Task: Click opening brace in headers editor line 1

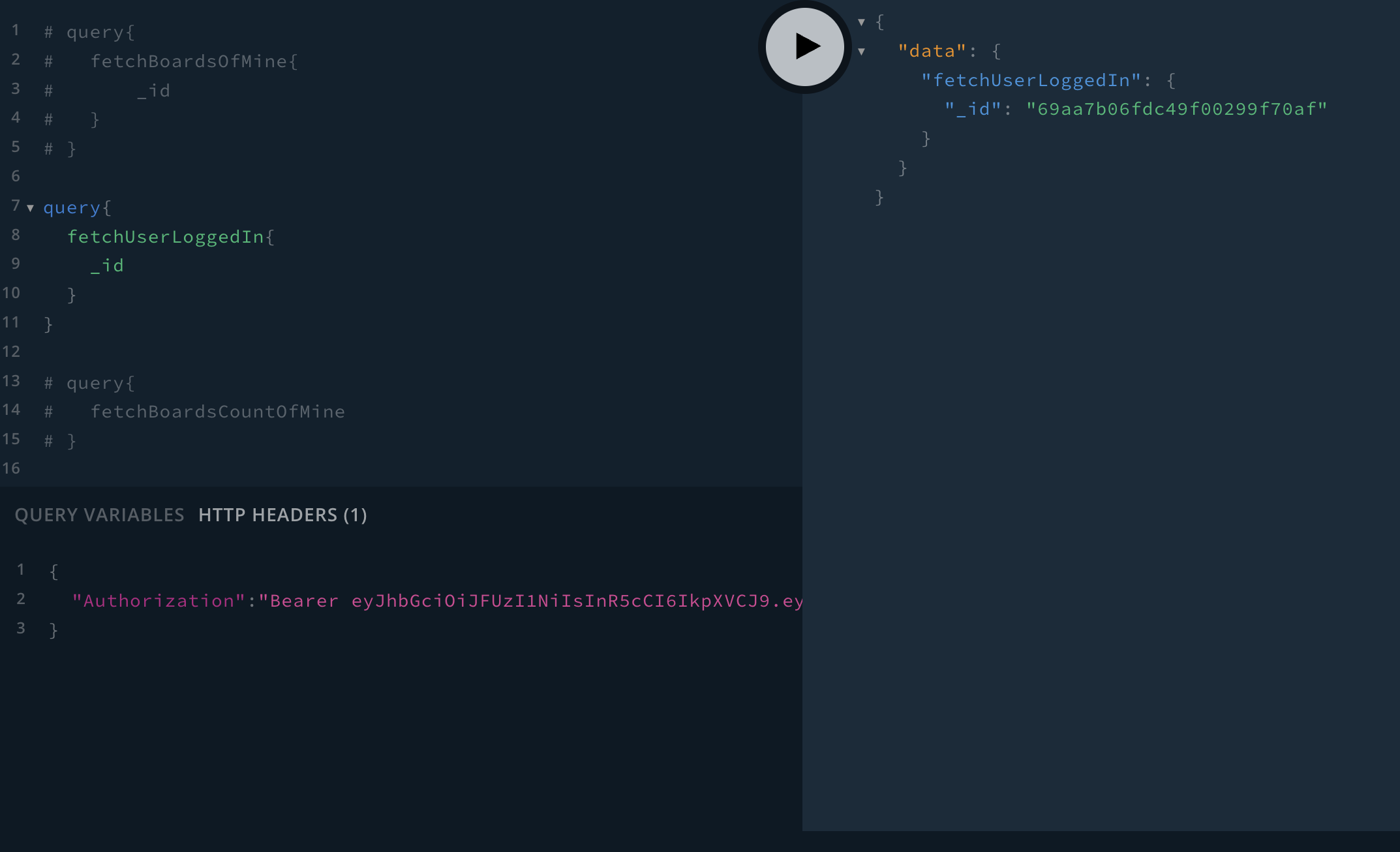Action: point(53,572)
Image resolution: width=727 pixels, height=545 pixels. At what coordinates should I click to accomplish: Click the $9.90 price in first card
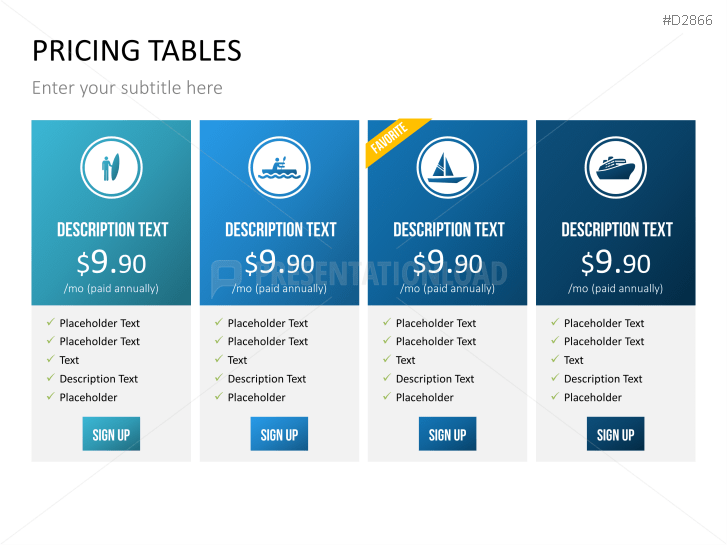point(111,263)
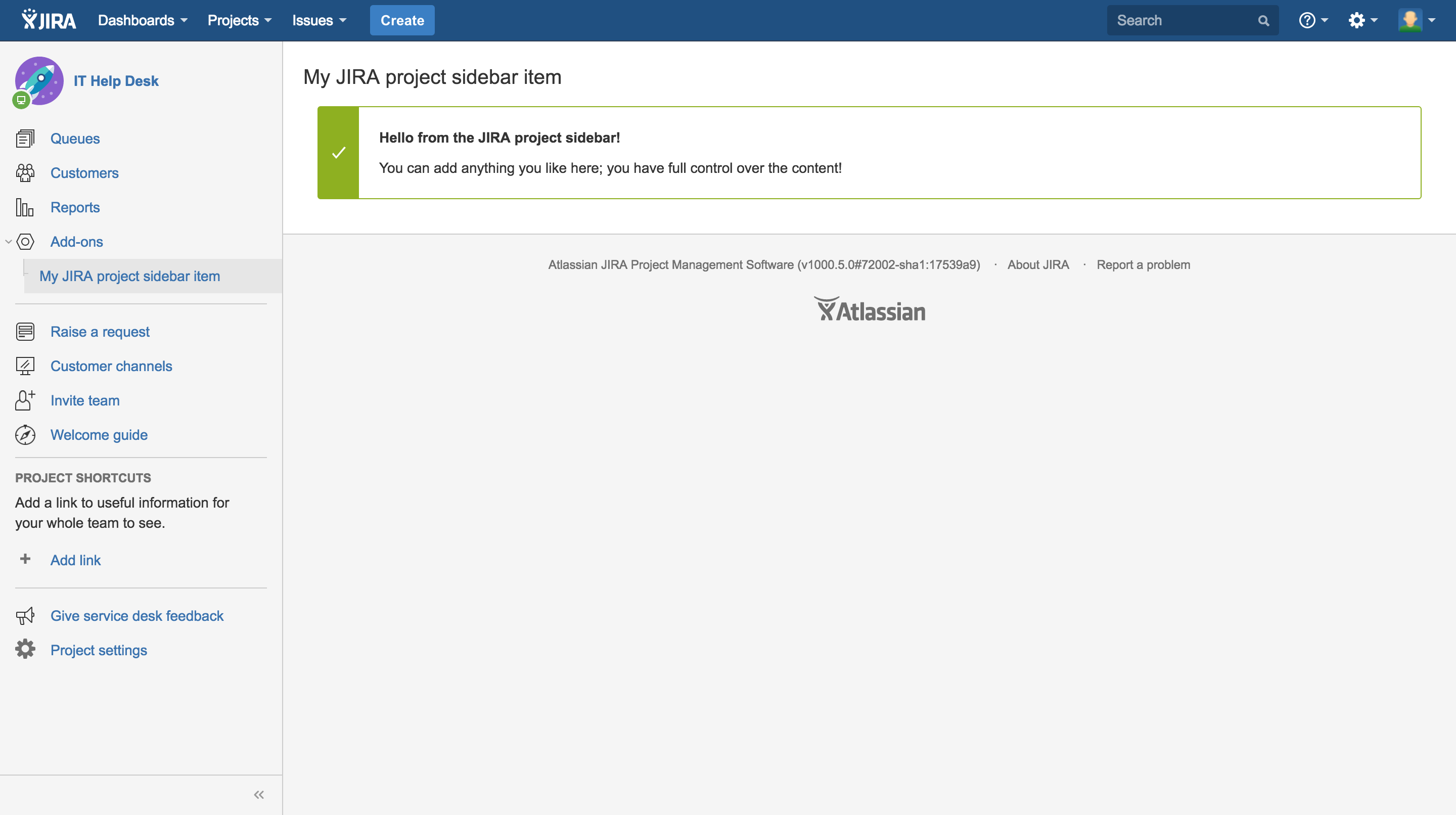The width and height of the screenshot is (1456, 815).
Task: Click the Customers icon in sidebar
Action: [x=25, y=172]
--
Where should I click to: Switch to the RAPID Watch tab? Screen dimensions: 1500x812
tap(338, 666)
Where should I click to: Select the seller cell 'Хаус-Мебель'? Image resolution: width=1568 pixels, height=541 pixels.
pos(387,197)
* * *
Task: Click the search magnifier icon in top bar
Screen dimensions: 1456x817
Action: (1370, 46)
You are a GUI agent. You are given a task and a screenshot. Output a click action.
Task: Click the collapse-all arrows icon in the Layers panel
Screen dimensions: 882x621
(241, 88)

▶ [DIRECTION]
Can you retype the material from the line containing "Image resolution: width=727" through the line containing "Action: [x=25, y=172]", leaving the pictures out?

▶ [ANSWER TO THIS TASK]
Image resolution: width=727 pixels, height=545 pixels. At what coordinates should I click to accomplish: Click the $9.90 price in first card
point(111,263)
The width and height of the screenshot is (1456, 815).
Task: Click the Customers icon in sidebar
Action: [x=25, y=172]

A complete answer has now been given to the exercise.